The FERS, or Federal Employee Retirement System, might be reaching a breaking point in 2019. FERS is responsible for 95 percent of currently working federal employees, while the majority of the retirees are covered under the CSRS or Civil Service Retirement System.
The difference in 2019 as opposed to the past two years is that the House of Representatives is now a majority Democrat, a change that might change the previous assaults on the system from the legislative branch.
FERS covers postal employees, NASA engineers, CIA workers, park rangers, and other federal workers. Many House Republicans who had advocated for cuts to his fund have not been reelected, or are reduced to minority status. Incoming Republicans who had been recently elected have mostly been ambivalent in regards to any proposed cuts, with some going so far as to advocate for pay raises for federal employees.
One of the largest expenditures of the United States government is retirement payments, so an overhaul in the FERS is something that both sides of aisle usually agree on. It’s just the method of these changes that is up for debate. Some of the items discussed are paid vacation time, and sick leave, which can be accrued and then applied as a monetary credit after retirement, the 5 percent match that the government does on 401Ks, and pay raises every one to three years due to longevity.

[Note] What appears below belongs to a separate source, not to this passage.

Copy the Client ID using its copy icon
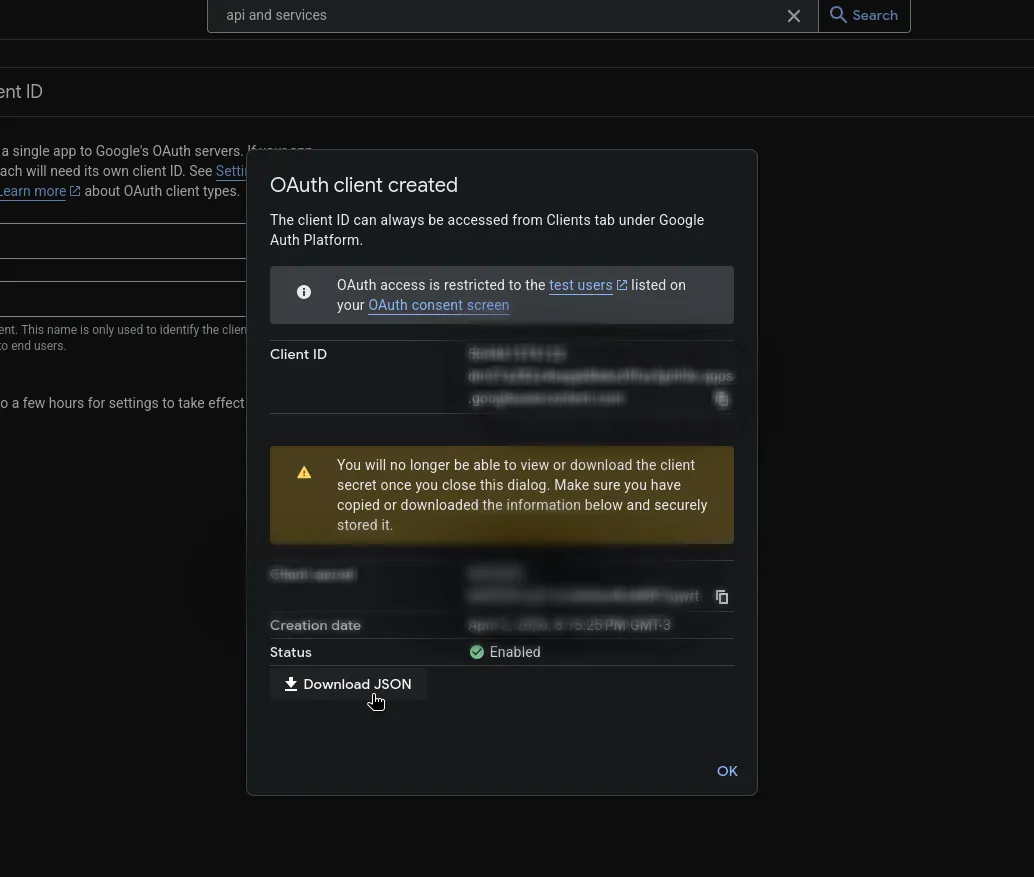Screen dimensions: 1034x877 click(x=722, y=399)
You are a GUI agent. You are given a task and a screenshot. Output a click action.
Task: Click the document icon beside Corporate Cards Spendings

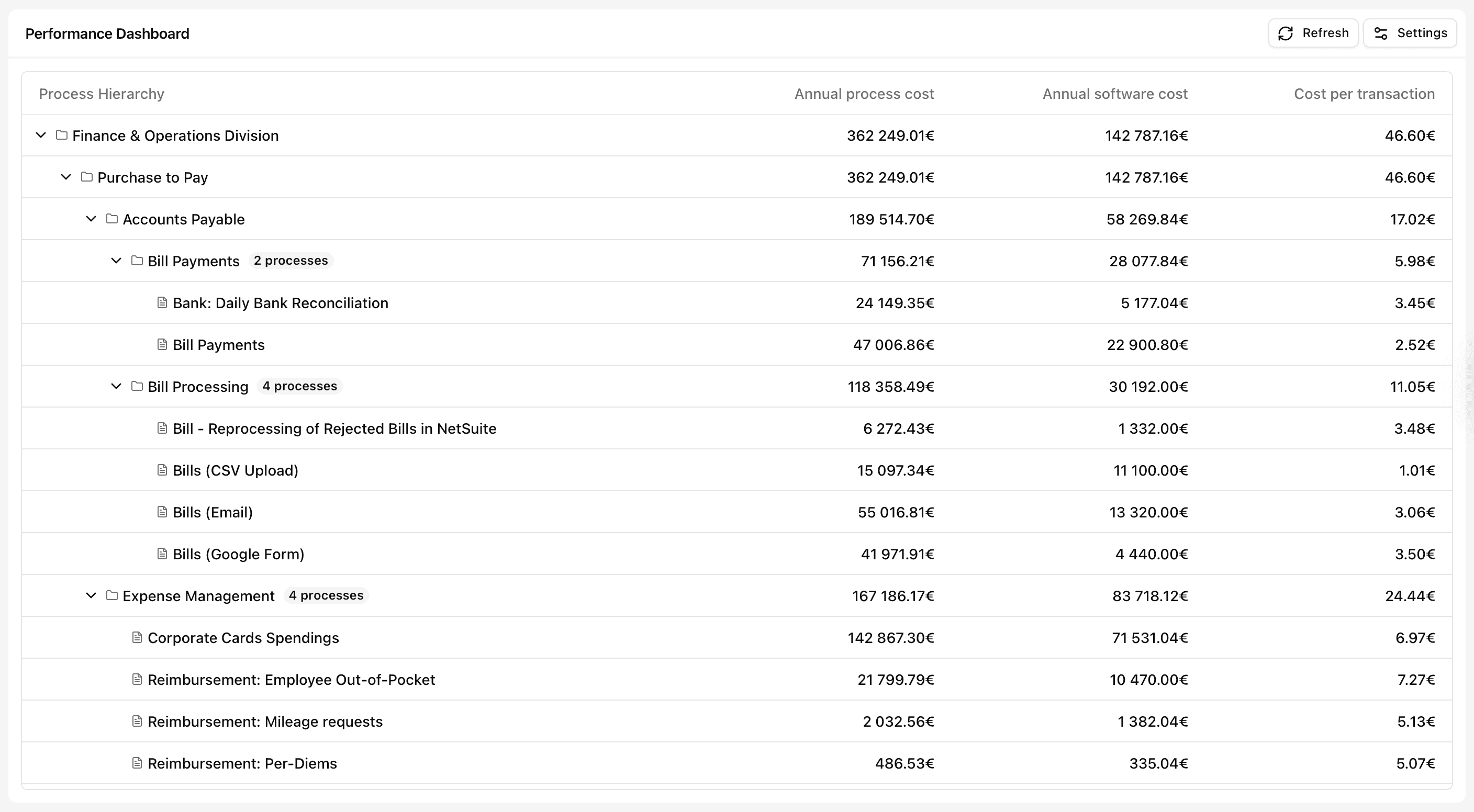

A reduction in cost of living adjustments for currently retired citizens, with those particular benefits eliminated entirely for anyone retiring in the future, is one of the proposed changes the FERS in the current White House plan. Ideally, CSRS recipients get the same cost of living adjustment as those who receive Social Security, each one set to evenly match any rise in the inflation rate from the year before. Already people under FERS they get a lower COLA than those with Social Security, at a rate of one percent less. The Republican budget plan before Congress would mean that all COLAs would be eliminated. There’d be no adjustments. And, over time, inflation would lower the value of pensions that are frozen.
Another part of the proposal is an adjustment in how inflation is measured in regards to COLAs. Currently, this is based on the Consumer Price Index-W, where it figures out the costs of workers in urban areas across the nation. Previously, a Chained CPI was what most politicians endorsed, but that too lowered cost of living adjustments and resulted in a reduction of buying power for retired peoples.
Led by Rep. John Garamendi from California, House Democrats are now pushing back with something called the Fair COLA for Seniors Act. If passed into law, it would mean COLAs would be determined by the CPI-E, which is an index that takes into account the usually higher medical costs of retirees and people over the age of 62, thus providing a more accurate picture of actual inflation, and would result in higher COLAs for future retired peoples.
The administration has a lot to deal with, budget-wise, this year, and a divided Congress means that the current retirement package might not be under a major assault with the new proposal, but either way, with a great balance between Democrats and Republicans in the House, things are going to change at some point for retirees and workers.